##### Quoted passage

The past year saw a slew of challenges and transformations in the global and Indian advertising landscape. From Omnicom’s acquisition of IPG and geopolitical pressures to the proliferation of AI, creator dominance and short-form narrative formats, the media and advertising industry had to offer new expertise and solutions and reinvent business models to meet client expectations. However, with global advertising networks feeling the pressure, there is also a silver lining for homegrown ad firms. Industry leaders recap the major shifts and learnings for the industry in 2025.
The ad world’s big reset in 2025
By Lalatendu Das, CEO, Publicis Media South Asia
2025 was a year of reckoning and recalibration for the media and advertising industry. Structural realignments, technological leaps and shifting consumer realities converged to reshape both the Indian and global landscape. The year opened with geopolitical flux. Rewired supply chains and tariff pressures dampened business sentiment, prompting brands to approach investments with uncharacteristic caution. Yet, in a reminder of the Indian market’s resilience, the mood changed meaningfully in the second half. GST reforms and supportive monetary policy revived consumer confidence, allowing the industry to close the year with renewed optimism.
Against this backdrop, digital decisively established itself as the industry’s centre of gravity. Even in a constrained environment, digital and e-commerce spending held firm, reinforcing their position as the most accountable, outcome-driven components of the marketing mix. Social media and influence cemented their mainstream status—no longer peripheral levers, but essential engines of discovery, engagement and cultural relevance. Brands spent much of the year calibrating the right balance across paid, earned, owned and shared channels, acknowledging that influence now shapes the full funnel, not just the top of it.

##########
##### Data extract

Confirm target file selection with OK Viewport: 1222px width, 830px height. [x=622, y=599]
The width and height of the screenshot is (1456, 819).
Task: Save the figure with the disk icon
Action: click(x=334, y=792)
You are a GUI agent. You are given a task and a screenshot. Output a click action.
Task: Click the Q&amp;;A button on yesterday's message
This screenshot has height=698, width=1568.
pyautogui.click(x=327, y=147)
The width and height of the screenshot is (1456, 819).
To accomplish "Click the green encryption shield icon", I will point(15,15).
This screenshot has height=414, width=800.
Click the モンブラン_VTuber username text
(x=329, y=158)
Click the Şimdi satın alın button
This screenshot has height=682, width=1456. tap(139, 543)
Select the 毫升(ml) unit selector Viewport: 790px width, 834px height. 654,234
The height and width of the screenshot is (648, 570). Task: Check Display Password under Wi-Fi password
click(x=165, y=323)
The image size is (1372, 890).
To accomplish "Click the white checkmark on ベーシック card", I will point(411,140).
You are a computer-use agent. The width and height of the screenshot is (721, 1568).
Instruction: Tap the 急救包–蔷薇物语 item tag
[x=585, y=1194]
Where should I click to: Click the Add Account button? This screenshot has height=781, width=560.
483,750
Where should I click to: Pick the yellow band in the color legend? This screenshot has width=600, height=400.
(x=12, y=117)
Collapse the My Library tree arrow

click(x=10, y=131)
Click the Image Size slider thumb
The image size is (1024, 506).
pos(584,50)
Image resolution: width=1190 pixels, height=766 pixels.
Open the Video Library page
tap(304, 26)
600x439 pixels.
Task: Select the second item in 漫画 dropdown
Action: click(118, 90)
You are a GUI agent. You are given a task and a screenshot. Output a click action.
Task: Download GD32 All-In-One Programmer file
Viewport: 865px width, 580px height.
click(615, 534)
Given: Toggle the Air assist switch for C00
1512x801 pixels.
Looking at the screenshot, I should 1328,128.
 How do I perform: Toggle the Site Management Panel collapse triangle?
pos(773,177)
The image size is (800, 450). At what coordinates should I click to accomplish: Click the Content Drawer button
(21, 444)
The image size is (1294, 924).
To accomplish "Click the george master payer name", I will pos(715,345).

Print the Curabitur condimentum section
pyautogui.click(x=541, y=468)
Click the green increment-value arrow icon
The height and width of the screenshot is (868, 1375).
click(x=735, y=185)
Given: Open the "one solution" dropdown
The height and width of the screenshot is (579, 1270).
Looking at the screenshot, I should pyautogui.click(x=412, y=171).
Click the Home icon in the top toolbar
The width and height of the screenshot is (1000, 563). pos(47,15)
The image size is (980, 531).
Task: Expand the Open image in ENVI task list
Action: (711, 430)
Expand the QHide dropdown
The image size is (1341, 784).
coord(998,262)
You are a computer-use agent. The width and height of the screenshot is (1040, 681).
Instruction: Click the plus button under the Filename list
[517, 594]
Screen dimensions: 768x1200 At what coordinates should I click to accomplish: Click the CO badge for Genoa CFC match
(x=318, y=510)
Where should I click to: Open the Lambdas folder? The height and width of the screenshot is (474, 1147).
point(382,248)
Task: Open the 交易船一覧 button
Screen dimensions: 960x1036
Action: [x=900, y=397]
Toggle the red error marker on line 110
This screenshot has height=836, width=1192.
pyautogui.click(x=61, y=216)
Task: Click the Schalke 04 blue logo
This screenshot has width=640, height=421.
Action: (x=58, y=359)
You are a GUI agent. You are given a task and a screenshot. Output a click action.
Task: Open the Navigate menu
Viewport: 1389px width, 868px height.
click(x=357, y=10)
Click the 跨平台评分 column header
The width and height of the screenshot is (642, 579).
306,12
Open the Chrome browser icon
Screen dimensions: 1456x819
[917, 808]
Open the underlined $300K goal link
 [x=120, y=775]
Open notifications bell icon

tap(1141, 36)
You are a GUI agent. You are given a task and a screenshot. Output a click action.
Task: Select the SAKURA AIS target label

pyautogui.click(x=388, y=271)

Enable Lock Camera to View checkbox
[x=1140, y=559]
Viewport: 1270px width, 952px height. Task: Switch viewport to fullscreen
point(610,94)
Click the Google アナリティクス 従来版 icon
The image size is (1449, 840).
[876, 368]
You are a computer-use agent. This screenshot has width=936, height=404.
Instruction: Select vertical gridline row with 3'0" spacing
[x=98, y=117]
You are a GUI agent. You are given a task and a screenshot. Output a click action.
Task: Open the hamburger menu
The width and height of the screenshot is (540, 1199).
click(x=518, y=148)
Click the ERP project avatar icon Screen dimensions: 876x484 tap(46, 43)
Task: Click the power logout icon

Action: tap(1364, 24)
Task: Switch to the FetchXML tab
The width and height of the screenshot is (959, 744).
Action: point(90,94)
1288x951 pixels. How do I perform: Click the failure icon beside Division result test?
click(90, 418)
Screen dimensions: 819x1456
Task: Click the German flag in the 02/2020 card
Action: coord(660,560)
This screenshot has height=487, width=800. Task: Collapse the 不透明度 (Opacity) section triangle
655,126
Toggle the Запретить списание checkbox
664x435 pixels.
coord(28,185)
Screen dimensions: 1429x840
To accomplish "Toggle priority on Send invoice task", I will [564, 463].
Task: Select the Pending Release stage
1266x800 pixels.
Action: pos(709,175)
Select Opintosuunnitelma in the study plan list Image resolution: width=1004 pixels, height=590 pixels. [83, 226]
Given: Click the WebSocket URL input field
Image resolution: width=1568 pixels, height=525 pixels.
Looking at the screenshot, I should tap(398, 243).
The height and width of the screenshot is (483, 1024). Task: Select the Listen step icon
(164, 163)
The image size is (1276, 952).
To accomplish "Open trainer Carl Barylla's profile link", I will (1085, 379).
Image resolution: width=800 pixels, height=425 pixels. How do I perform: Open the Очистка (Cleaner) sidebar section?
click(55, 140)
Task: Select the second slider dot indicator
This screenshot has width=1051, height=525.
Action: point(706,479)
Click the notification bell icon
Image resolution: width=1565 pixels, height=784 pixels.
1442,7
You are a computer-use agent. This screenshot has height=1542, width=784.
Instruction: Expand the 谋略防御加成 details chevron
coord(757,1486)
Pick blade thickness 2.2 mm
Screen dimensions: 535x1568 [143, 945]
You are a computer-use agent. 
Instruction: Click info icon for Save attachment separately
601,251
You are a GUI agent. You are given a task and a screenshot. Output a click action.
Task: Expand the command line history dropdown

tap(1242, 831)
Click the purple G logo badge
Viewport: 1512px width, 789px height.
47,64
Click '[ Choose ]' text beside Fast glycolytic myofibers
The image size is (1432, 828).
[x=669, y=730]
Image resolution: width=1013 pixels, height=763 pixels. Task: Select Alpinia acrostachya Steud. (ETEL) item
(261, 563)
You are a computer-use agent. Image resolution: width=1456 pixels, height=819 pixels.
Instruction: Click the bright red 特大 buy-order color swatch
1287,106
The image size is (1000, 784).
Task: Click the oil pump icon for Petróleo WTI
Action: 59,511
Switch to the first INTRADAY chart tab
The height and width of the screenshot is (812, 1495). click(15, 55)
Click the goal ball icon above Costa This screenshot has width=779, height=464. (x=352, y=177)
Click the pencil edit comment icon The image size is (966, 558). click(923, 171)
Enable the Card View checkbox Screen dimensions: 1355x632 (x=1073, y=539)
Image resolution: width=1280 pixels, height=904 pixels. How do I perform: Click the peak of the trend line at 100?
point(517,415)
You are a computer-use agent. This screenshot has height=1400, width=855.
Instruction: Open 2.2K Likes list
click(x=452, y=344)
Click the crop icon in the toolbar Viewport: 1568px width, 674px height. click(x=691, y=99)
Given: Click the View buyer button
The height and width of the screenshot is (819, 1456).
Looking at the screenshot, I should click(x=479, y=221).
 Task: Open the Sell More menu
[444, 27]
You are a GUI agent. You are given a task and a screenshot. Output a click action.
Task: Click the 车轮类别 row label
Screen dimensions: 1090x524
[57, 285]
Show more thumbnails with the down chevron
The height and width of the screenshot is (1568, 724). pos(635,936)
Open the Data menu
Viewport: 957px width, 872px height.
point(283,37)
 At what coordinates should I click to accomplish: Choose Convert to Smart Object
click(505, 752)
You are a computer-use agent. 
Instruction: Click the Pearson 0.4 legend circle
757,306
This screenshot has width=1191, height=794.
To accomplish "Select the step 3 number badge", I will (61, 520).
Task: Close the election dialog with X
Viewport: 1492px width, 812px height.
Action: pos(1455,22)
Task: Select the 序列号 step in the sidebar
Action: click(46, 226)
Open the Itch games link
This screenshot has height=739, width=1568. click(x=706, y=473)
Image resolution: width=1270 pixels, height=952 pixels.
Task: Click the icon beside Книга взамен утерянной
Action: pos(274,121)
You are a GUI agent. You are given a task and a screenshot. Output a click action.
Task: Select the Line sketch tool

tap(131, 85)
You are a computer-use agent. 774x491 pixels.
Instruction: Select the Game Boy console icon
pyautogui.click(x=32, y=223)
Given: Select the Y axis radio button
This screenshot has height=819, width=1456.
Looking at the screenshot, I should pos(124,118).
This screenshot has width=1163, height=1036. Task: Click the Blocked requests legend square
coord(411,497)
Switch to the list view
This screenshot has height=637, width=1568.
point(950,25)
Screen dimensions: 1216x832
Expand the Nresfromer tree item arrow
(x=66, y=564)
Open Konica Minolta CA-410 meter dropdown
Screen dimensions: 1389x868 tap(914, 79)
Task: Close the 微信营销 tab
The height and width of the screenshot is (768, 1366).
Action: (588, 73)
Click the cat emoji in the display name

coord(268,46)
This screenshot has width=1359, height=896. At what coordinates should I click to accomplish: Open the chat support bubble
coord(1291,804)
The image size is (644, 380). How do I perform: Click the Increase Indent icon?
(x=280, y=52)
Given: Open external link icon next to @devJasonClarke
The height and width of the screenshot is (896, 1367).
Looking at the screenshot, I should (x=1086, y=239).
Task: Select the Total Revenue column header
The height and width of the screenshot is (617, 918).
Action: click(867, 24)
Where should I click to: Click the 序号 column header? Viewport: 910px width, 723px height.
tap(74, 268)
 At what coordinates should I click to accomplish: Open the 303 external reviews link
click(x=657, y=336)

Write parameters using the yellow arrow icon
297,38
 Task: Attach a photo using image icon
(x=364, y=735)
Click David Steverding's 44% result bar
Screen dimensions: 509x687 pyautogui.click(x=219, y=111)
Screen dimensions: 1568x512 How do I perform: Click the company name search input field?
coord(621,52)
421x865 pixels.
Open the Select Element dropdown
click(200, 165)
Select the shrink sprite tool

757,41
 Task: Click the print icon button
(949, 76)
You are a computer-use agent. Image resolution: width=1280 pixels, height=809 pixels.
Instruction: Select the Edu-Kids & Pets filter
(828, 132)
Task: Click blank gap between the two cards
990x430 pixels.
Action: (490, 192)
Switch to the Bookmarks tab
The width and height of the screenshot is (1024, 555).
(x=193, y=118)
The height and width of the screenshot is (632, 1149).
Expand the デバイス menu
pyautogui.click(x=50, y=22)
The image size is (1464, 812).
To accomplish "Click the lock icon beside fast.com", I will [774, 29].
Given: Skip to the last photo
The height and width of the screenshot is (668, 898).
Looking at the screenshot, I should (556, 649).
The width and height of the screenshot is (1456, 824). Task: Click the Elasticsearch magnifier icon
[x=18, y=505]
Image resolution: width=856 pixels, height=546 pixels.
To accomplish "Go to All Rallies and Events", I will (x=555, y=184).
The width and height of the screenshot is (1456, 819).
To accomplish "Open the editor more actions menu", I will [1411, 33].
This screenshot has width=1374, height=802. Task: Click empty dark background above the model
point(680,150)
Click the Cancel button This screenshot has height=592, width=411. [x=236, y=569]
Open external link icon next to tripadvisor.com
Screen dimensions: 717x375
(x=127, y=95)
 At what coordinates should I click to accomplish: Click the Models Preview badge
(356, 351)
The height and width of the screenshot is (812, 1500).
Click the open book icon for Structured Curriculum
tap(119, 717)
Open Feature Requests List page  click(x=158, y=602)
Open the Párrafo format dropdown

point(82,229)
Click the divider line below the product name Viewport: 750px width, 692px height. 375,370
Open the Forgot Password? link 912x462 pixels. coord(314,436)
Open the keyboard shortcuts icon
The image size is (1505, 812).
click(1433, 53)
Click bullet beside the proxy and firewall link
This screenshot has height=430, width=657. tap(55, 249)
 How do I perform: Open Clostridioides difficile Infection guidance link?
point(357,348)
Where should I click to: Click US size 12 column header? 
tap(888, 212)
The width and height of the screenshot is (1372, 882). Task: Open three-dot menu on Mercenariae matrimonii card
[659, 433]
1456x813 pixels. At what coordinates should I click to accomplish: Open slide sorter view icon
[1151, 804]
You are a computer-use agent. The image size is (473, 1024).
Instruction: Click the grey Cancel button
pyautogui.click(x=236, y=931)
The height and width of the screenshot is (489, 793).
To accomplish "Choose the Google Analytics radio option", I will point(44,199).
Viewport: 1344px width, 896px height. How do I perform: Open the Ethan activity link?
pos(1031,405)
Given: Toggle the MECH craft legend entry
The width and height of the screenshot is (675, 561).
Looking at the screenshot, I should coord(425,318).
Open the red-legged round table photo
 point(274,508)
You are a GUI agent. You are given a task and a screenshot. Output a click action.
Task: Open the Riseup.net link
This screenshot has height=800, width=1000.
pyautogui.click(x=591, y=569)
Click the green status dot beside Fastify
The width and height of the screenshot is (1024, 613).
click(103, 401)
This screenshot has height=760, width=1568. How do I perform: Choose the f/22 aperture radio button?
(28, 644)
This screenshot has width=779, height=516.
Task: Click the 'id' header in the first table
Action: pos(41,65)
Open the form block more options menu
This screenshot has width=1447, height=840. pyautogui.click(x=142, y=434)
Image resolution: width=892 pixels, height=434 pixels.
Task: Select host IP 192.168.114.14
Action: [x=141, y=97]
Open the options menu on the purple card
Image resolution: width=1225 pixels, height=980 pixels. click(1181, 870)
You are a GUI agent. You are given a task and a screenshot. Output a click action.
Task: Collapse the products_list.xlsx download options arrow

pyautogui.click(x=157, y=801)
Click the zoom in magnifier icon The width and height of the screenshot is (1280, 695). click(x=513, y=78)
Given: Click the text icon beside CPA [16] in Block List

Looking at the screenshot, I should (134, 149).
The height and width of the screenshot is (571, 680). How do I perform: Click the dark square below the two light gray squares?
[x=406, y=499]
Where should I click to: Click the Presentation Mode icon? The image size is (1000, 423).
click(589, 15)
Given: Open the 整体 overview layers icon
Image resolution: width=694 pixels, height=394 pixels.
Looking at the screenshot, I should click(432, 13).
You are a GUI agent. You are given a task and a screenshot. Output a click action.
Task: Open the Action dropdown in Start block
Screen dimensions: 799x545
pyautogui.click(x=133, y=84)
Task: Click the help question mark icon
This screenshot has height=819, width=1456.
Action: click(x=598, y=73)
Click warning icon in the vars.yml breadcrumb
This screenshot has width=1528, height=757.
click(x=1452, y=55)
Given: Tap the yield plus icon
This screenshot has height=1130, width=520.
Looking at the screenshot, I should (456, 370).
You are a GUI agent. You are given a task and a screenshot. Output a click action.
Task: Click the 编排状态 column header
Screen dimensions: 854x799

##########

## [Work to do]
1: In the advertising article, repeat the passage word for word, starting with "Against this backdrop, digital" and going on through "the top of it.".
2: Answer these questions from the advertising article:
(a) Which acquisition does the opening paragraph mention?
(b) Who wrote the piece titled "The ad world's big reset in 2025," and what is that person's role?
(c) What revived consumer confidence in the second half of the year?

## [Final answers]
1:
Against this backdrop, digital decisively established itself as the industry’s centre of gravity. Even in a constrained environment, digital and e-commerce spending held firm, reinforcing their position as the most accountable, outcome-driven components of the marketing mix. Social media and influence cemented their mainstream status—no longer peripheral levers, but essential engines of discovery, engagement and cultural relevance. Brands spent much of the year calibrating the right balance across paid, earned, owned and shared channels, acknowledging that influence now shapes the full funnel, not just the top of it.

2:
(a) Omnicom's acquisition of IPG
(b) Lalatendu Das, CEO of Publicis Media South Asia
(c) GST reforms and supportive monetary policy